C’est l’autre conséquence épouvantable de la pandémie : l’extension de la pauvreté, le creusement des inégalités dans un monde déjà miné par ces fléaux… Un demi-milliard de personnes supplémentaires, entre 6 et 8 % de la population mondiale, pourraient basculer dans le dénuement, alerte Oxfam dans un rapport intitulé « Le prix de la dignité ». Une sombre perspective décrite « à l’approche de réunions décisives qui auront lieu la semaine prochaine entre la Banque mondiale et le Fonds monétaire international (FMI) – virtuellement du 17 au 19 avril – et de la réunion des ministres des Finances du G20 le 15 avril ». L’ONG appelle les pays riches à l’adoption d’un « plan de sauvetage économique pour tou-te-s afin de maintenir les pays et les communautés pauvres à flot ». Ces derniers entrent d’ailleurs d’ores et déjà dans une crise économique avant même la crise sanitaire, qui s’annonce désastreuse vu les très faibles capacités de riposte.
Les effets du confinement sur l’économie informelle
Dans les seuls pays du Maghreb, des millions de travailleurs de l’ombre, sur les marchés informels, se trouvent subitement confrontés à l’absence de revenus. La contrainte du confinement barre la route à des centaines de jobs au noir, vendeurs à la sauvette, gardiens de parking, femmes de ménage, manœuvres et autres emplois mille fois précaires. « Ils sont des millions à ne plus pouvoir aller dans la rue en quête de quelques sous pour les besoins de leurs familles, mais pas seulement, relève Robin Guittard, porte-parole d’Oxfam. Les économies de ces pays-là sont dès à présent ébranlées au plan macroéconomique. Quelque 83 milliards de dollars d’investissements étrangers ont déjà été retirés. Les cours des matières premières sont sensiblement en baisse, – 21 % pour le cuivre, – 61 % pour le pétrole et – 15 % pour le café il y a juste quelques jours, sans compter l’effondrement de l’activité touristique et… les hausses des taux d’intérêt à plus de 3,5 %. » La spirale est vertigineuse, de nature à enraciner les pays pauvres dans le sous-développement.
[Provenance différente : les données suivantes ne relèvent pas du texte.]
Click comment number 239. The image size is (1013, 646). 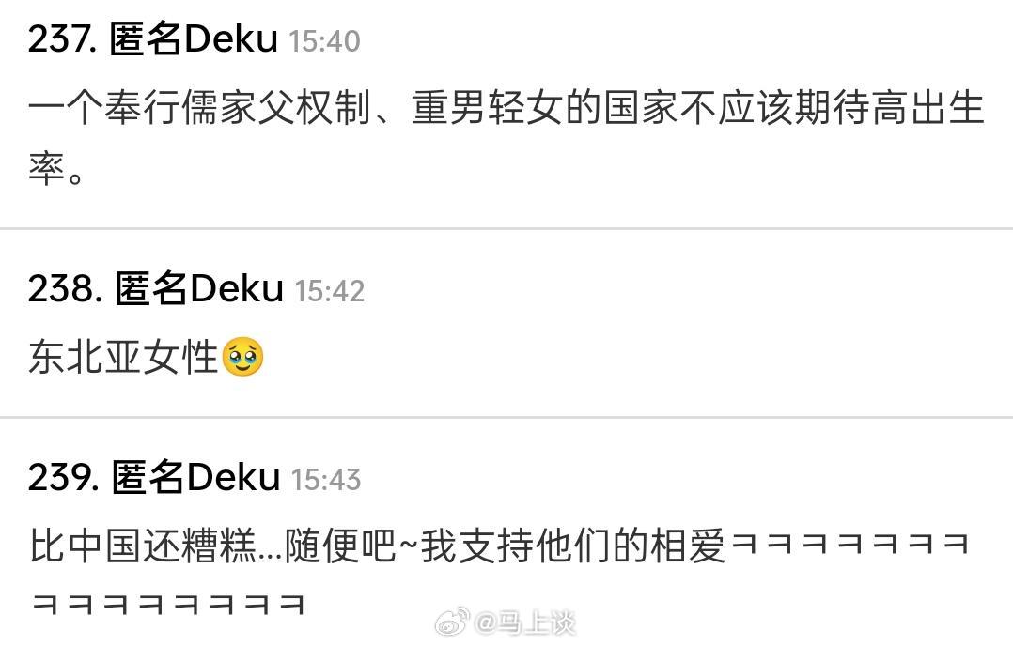coord(64,478)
Vite, l’annulation des paiements de la dette
Dès lors, la réponse se doit d’être « rapide et massive », insiste le porte-parole. L’ONG recommande l’annulation des paiements de la dette redevable à brève échéance à hauteur de 400 milliards de dollars pour les pays à faibles revenus, « de l’argent qu’ils pourront investir dans les politiques d’urgence face à la pandémie ». L’acquisition des moyens de protection représente en effet des dépenses colossales, qui plus est sur des marchés tendus. Les stratégies sanitaires à mettre en place sont autrement plus coûteuses que celles des pays nantis. Nul doute que les manœuvres budgétaires pour y parvenir vont laisser sur le carreau des millions de personnes.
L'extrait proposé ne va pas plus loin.